Re: Why would AI want to be friendly?

From: Eugene Leitl (eugene.leitl@lrz.uni-muenchen.de)
Date: Sun Sep 24 2000 - 02:43:28 MDT


Eliezer S. Yudkowsky writes:
 
> Oh, why bother. I really am starting to get a bit frustrated over here. I've
> been talking about this for weeks and it doesn't seem to have any effect
> whatsoever. Nobody is even bothering to distinguish between subgoals and
> supergoals. You're all just playing with words.

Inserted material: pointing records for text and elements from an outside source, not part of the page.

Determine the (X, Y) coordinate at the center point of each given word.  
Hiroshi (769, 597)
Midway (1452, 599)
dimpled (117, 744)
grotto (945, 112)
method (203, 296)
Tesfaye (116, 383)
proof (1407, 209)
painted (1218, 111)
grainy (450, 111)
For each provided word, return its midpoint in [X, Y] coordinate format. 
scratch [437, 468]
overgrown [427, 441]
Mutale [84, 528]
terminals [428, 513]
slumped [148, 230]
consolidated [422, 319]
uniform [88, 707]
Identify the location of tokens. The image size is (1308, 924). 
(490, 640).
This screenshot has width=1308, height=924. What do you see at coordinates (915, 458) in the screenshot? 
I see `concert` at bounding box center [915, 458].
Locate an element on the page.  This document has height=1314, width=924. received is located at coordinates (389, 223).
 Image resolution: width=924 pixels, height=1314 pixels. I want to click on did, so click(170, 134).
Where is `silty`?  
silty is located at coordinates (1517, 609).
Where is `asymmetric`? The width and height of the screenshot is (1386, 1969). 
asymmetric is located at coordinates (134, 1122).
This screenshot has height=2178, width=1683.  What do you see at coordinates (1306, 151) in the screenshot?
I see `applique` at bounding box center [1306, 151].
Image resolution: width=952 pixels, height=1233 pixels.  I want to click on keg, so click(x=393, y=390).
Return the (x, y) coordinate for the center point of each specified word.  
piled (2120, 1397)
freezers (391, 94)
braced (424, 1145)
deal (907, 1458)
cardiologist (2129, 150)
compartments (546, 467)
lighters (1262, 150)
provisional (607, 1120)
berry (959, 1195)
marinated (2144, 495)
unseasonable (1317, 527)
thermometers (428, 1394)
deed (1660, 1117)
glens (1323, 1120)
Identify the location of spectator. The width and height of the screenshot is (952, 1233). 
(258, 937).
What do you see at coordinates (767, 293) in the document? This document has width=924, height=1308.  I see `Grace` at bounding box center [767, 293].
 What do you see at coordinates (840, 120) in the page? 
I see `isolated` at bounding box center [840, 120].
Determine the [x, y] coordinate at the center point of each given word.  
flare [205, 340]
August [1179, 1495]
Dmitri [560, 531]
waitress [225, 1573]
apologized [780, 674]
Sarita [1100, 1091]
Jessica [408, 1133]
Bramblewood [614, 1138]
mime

Ahem. Pot calling the kettle black.

The reason we can't connect is, well, because you seem to be just
playing with words. There are serious objections to the way you want
to build the thing and what the thing is supposed to do which can only
be resolved by showing evidence.

Maybe it is really time to fire up the text editor to begin with the
architecture outline. Look at packages which adaptively rewrite parts
of their source (maybe James Rogers will part with some of his
proprietary magick), at the way they do it, and on their
limitations. Because the system will have to be distributed, and hence
portable, it is probably a good idea to use Java. Latest compilers
seem to have reduced the performace gap to just a factor of 2-3. You
might want put it up at SourceForge, or keep it closed source,
whatever makes more sense.

But whatever you do, your ASCII should come as specs and source, not
posts, if you want to convince us.

And nothing convinces like a killer demo.